## [Directions]
How many lines of the data contain the string "agent"? Write the number and nothing more.

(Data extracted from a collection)
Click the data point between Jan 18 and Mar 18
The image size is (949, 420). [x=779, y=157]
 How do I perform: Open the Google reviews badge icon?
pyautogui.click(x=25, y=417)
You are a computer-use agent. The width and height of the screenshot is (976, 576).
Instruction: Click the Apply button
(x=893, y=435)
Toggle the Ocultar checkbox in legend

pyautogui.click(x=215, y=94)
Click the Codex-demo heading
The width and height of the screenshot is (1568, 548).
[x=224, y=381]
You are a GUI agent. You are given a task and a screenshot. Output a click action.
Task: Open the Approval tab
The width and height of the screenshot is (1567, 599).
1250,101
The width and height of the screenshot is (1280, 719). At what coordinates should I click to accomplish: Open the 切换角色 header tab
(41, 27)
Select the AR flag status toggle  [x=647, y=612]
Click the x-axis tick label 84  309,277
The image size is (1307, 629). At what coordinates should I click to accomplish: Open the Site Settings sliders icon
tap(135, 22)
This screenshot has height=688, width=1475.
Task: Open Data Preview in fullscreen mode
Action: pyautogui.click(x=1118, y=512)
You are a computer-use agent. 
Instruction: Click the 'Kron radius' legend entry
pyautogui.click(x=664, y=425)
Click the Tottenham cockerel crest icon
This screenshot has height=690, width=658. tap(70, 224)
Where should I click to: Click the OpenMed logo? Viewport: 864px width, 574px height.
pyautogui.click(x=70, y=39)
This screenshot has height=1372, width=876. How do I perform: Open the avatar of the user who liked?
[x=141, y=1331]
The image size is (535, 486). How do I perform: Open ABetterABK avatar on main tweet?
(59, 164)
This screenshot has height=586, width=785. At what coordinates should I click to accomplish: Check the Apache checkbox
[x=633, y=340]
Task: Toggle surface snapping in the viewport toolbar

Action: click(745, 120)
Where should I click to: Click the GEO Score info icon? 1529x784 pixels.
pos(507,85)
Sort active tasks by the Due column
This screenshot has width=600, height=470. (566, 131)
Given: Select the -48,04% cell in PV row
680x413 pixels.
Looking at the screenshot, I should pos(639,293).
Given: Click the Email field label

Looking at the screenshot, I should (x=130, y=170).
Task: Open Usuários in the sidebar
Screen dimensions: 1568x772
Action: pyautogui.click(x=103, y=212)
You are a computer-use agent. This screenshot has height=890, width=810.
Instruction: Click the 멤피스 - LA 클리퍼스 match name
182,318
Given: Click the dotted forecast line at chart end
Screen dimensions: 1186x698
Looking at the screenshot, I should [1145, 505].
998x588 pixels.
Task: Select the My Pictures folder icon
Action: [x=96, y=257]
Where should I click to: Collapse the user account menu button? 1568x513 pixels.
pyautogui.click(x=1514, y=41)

## [Answer space]
4